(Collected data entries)
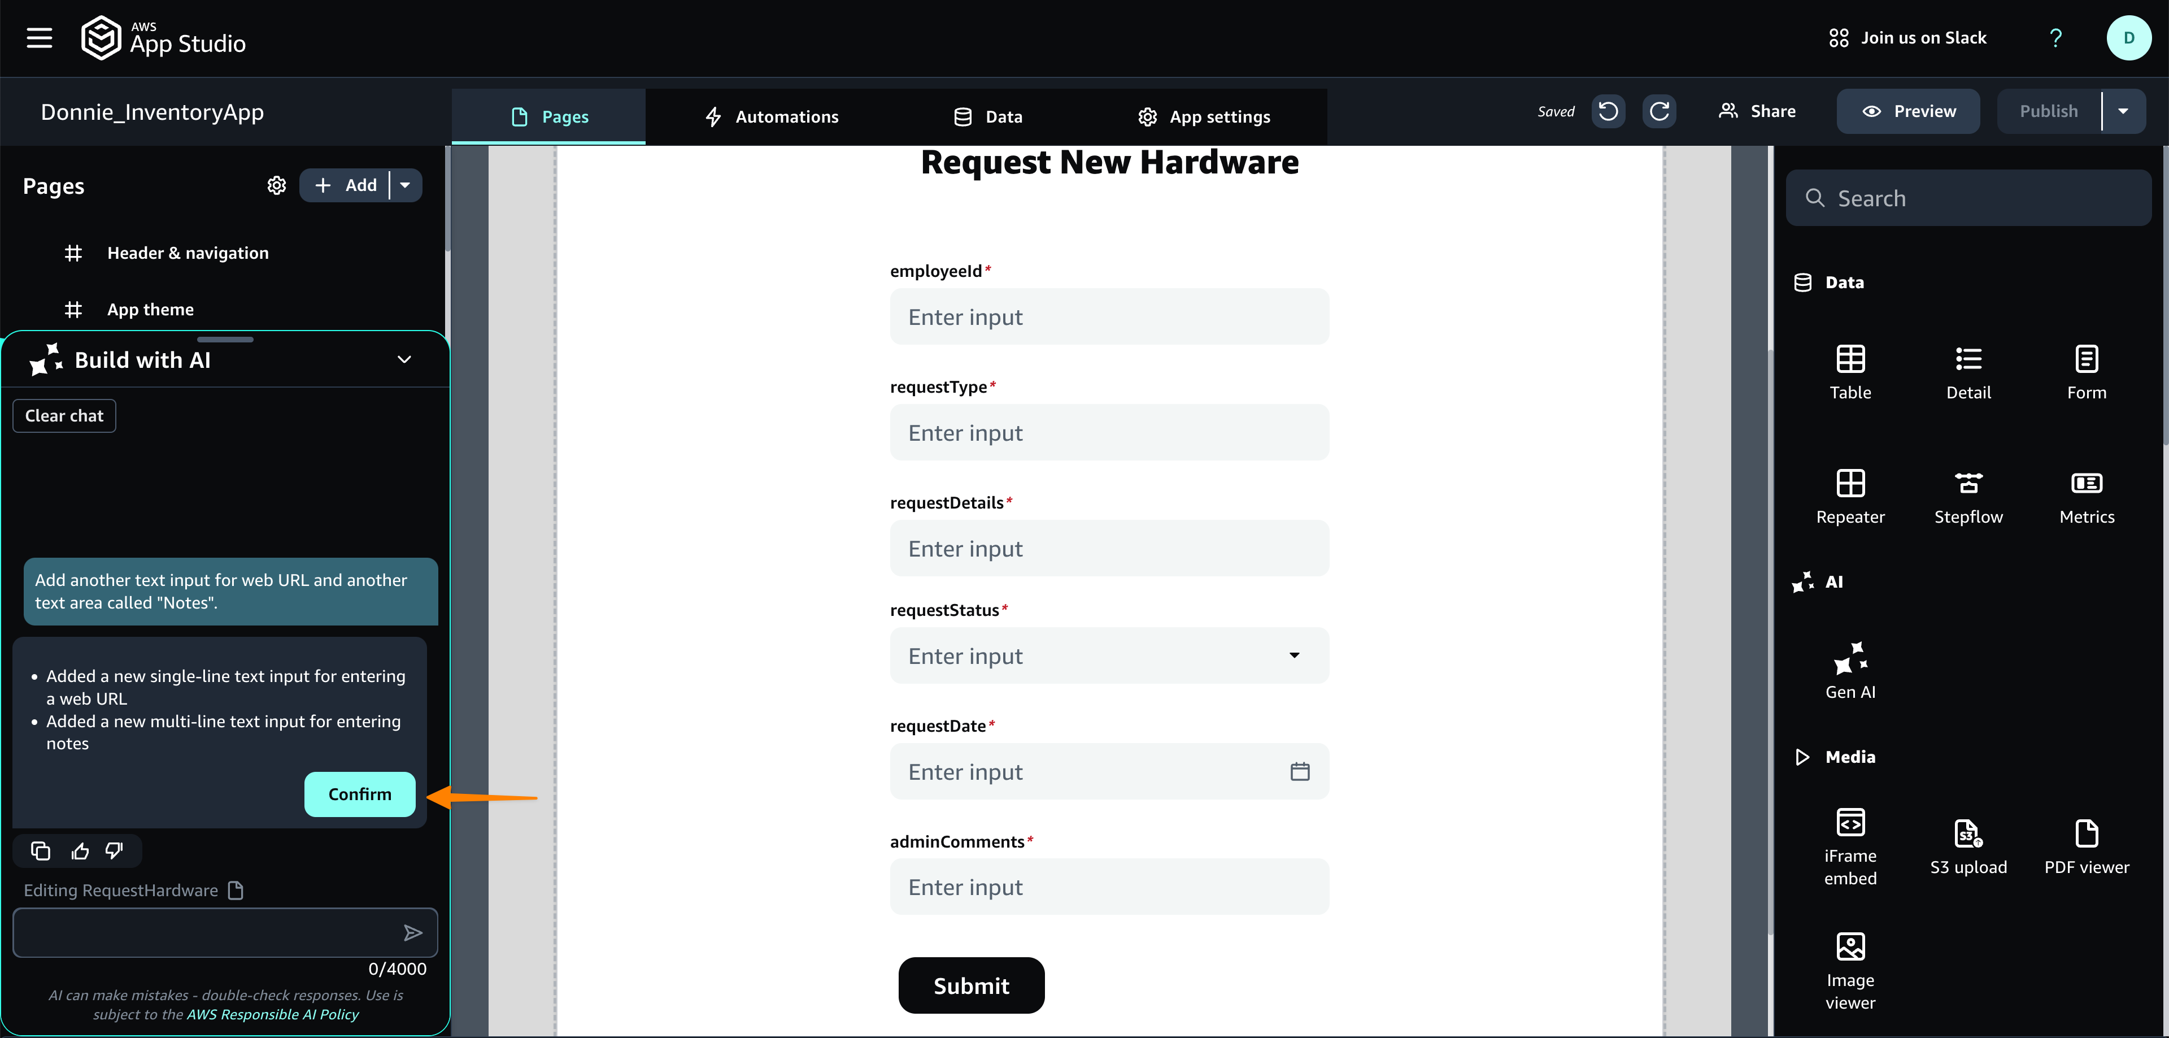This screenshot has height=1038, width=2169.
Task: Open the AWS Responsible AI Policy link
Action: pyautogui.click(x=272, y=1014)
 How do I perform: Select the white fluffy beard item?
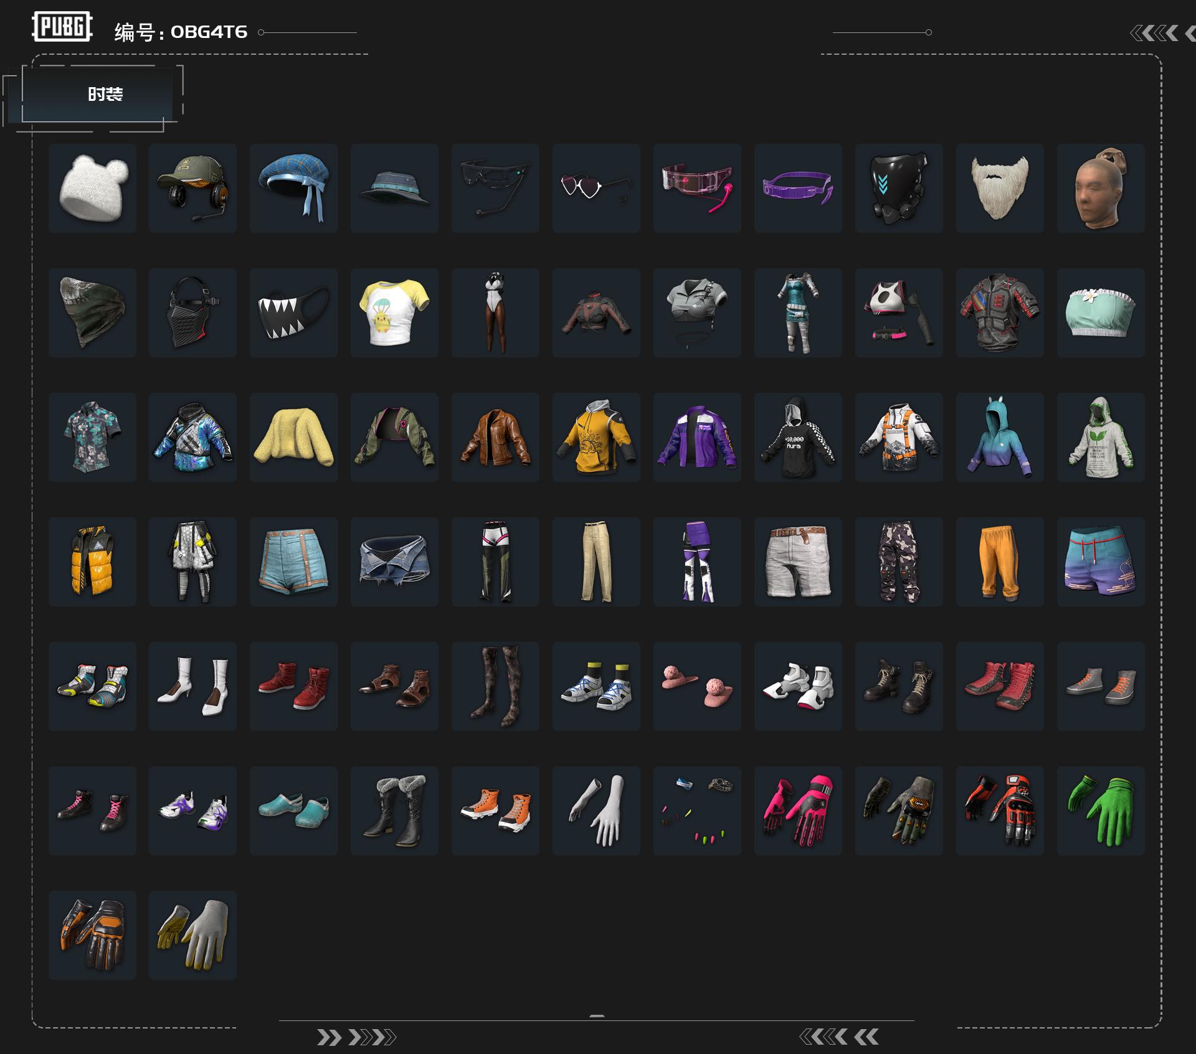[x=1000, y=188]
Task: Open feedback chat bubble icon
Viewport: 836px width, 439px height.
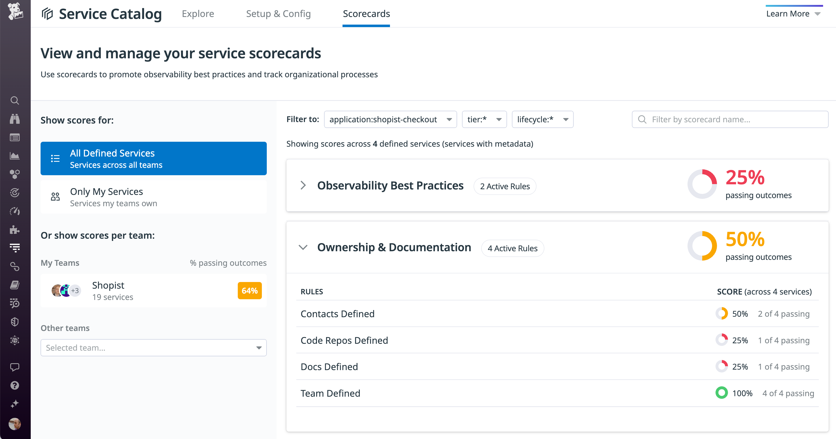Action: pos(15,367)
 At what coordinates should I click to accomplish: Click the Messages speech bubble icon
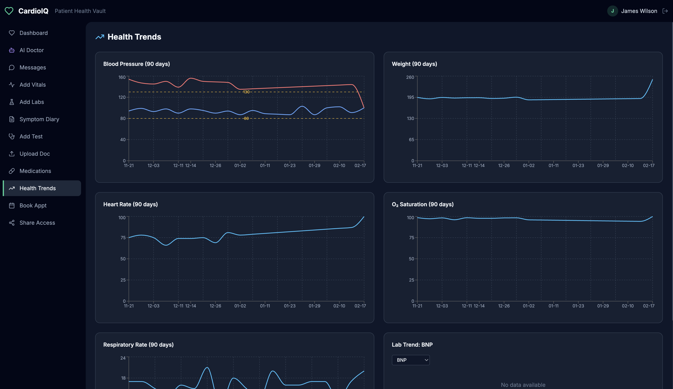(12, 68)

» **Brief**: Retype, word for word, the line containing "At what coordinates" and each line after it through the end of the data, leaving any picture out.

» **Task answer**:
 At what coordinates should I click to accomplish: Click the Messages speech bubble icon
(12, 68)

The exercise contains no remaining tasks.